By incorporating best practices, automation, and standardized workflows, the Model Factory Solution Accelerator enables teams to rapidly select the data to be used, configure the model required, ensure reproducibility, and deploy unlimited number of models seamlessly into production. Ultimately, it aims to reduce the time-to-value for machine learning initiatives and promote a more structured and efficient approach to building and deploying models at scale. Here is the diagram of an automated Workflow:

Workflow

Here are the steps to implement Model Factory Solution Accelerator using Airflow and ClearScape Analytics ModelOps. Apache Airflow is used for the scheduling and orchestration of data pipelines or workflows. So in this tutorial we are creating an Airflow DAG (Directed Acyclic Graph) which will be executed to automate the lifecycle of ModelOps.

Prerequisites

  • In this tutorial it is implemented on local machine using Visual Studio code IDE.

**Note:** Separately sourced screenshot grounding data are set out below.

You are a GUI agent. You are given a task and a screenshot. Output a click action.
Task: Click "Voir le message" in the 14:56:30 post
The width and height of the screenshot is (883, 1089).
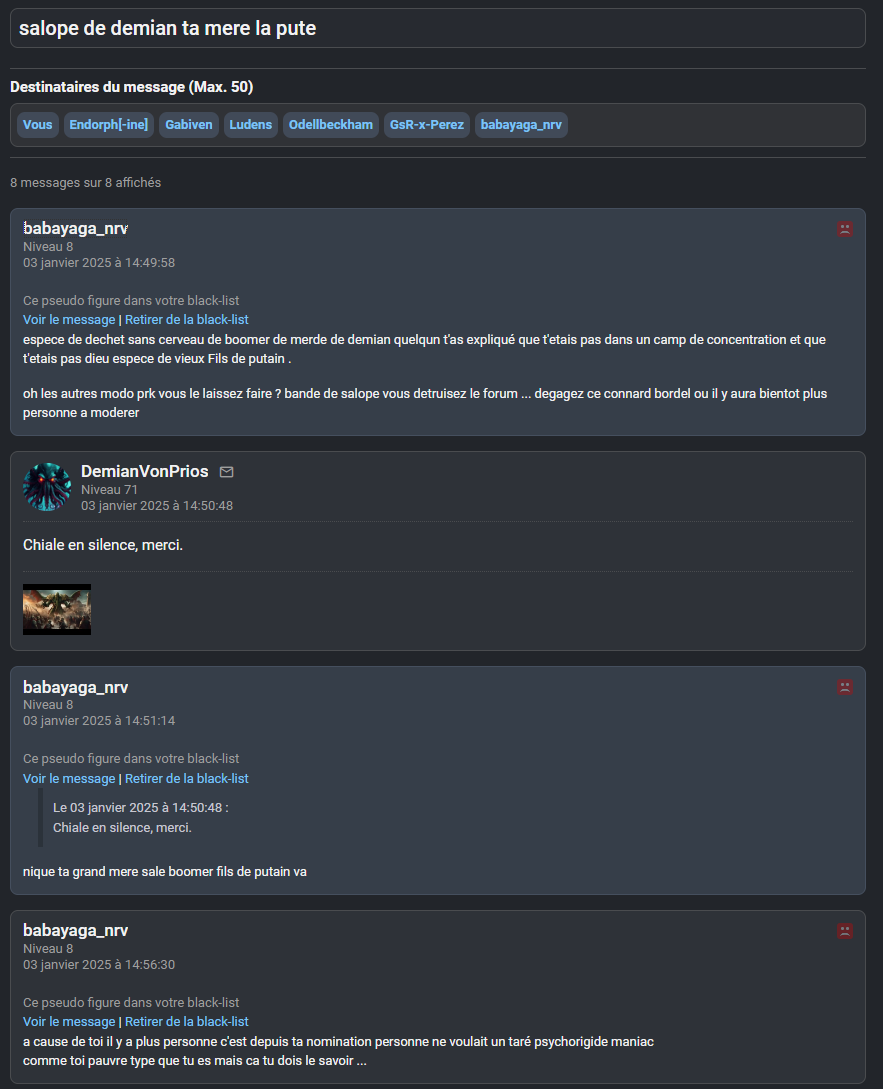point(69,1022)
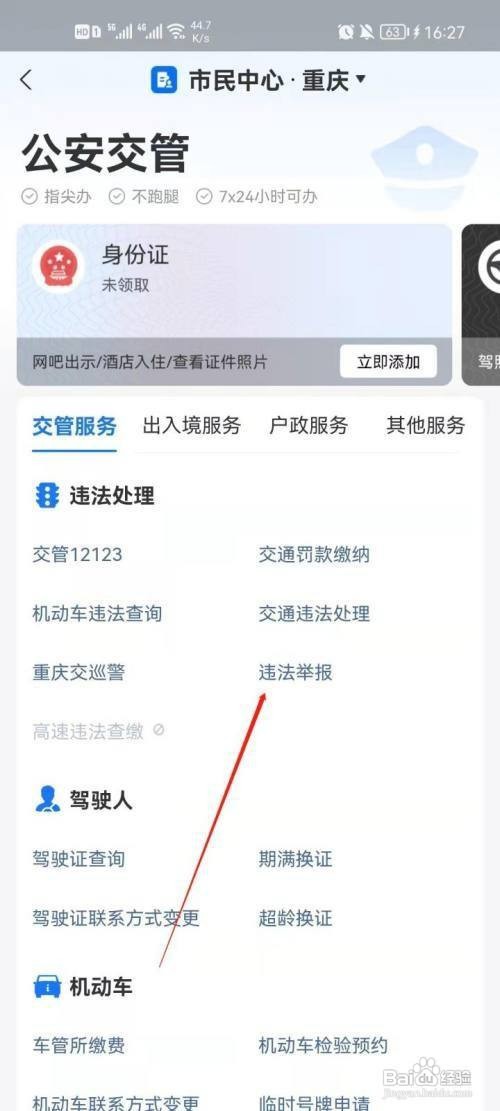Switch to 户政服务 tab
This screenshot has height=1111, width=500.
(309, 425)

In order to execute shell commands, you can install the VS code extension "Remote Development" using the followng link. This extension pack includes the WSL extension, in addition to the Remote - SSH, and Dev Containers extensions, enabling you to open any folder in a container, on a remote machine, or in WSL: VS code marketplace.

  • Access to a Teradata Vantage instance with ClearScape Analytics (includes ModelOps)

If you need a test instance of Vantage, you can provision one for free at https://clearscape.teradata.com.

Configuring Visual Studio Code and Installing Airflow on docker-compose

  • Open Visual Studio code and select the option of open a remote window. Then select Connect to WSL-Ubuntu

  • Select File > Open Folder. Then select the desired folder or create a new one using this command: mkdir [folder_name]

  • Set the AIRFLOW_HOME environment variable. Airflow requires a home directory and uses ~/airflow by default, but you can set a different location if you prefer. The AIRFLOW_HOME environment variable is used to inform Airflow of the desired location.

AIRFLOW_HOME=./[folder_name]
  • Install apache-airflow stable version 2.8.2 from PyPI repository.:

    AIRFLOW_VERSION=2.8.2

    PYTHON_VERSION="$(python3 --version | cut -d " " -f 2 | cut -d "." -f 1-2)"

    CONSTRAINT_URL="https://raw.githubusercontent.com/apache/airflow/constraints-${AIRFLOW_VERSION}/constraints-${PYTHON_VERSION}.txt"

    pip install "apache-airflow==${AIRFLOW_VERSION}" --constraint "${CONSTRAINT_URL}" --default-timeout=100
  • Install the Airflow Teradata provider stable version from PyPI repository.

pip install "apache-airflow-providers-teradata" --default-timeout=100
  • Install Docker Desktop so that you can use docker container for running airflow. Ensure that the docker desktop is running.

  • Check docker version using this command:

docker --version

Check the version of docker compose. Docker Compose is a tool for defining and running multi-container applications

docker-compose --version

To deploy Airflow on Docker Compose, you need to fetch docker-compose.yaml using this curl command.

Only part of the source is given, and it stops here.